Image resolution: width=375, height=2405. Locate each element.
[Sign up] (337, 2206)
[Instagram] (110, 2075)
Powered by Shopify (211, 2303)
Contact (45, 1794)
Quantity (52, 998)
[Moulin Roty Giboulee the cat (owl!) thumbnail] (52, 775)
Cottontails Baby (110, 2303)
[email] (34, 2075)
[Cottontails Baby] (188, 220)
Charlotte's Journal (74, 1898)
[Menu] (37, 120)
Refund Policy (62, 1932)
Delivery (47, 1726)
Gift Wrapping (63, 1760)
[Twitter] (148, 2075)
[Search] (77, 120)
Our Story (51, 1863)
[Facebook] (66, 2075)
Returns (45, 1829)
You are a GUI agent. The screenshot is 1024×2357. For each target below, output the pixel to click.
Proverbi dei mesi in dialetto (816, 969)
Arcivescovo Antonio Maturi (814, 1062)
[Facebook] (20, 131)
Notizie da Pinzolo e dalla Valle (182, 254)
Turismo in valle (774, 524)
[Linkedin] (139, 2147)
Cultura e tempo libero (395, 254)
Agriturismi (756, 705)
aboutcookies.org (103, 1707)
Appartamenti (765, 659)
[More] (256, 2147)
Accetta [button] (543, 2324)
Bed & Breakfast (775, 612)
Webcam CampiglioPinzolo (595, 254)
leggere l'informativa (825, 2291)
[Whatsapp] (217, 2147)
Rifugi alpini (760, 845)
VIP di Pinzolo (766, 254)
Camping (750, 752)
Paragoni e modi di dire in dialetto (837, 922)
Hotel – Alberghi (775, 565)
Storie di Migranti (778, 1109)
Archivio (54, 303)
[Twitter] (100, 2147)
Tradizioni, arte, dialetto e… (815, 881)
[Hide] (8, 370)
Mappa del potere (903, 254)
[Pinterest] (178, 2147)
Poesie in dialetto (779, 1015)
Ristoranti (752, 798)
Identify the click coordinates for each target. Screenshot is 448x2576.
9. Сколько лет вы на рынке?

**WHAT NEEDS TO BE DONE:**
Every line, from the one holding "[Facebook] (20, 131)" through the last line of the material above, should be transcribed exactly, and no line outside that range.

**SOLUTION TO THIS EXERCISE:**
[Facebook] (20, 131)
Notizie da Pinzolo e dalla Valle (182, 254)
Turismo in valle (774, 524)
[Linkedin] (139, 2147)
Cultura e tempo libero (395, 254)
Agriturismi (756, 705)
aboutcookies.org (103, 1707)
Appartamenti (765, 659)
[More] (256, 2147)
Accetta [button] (543, 2324)
Bed & Breakfast (775, 612)
Webcam CampiglioPinzolo (595, 254)
leggere l'informativa (825, 2291)
[Whatsapp] (217, 2147)
Rifugi alpini (760, 845)
VIP di Pinzolo (766, 254)
Camping (750, 752)
Paragoni e modi di dire in dialetto (837, 922)
Hotel – Alberghi (775, 565)
Storie di Migranti (778, 1109)
Archivio (54, 303)
[Twitter] (100, 2147)
Tradizioni, arte, dialetto e… (815, 881)
[Hide] (8, 370)
Mappa del potere (903, 254)
[Pinterest] (178, 2147)
Poesie in dialetto (779, 1015)
Ristoranti (752, 798)
Identify the click coordinates for each target. Screenshot is 448x2576.
9. Сколько лет вы на рынке?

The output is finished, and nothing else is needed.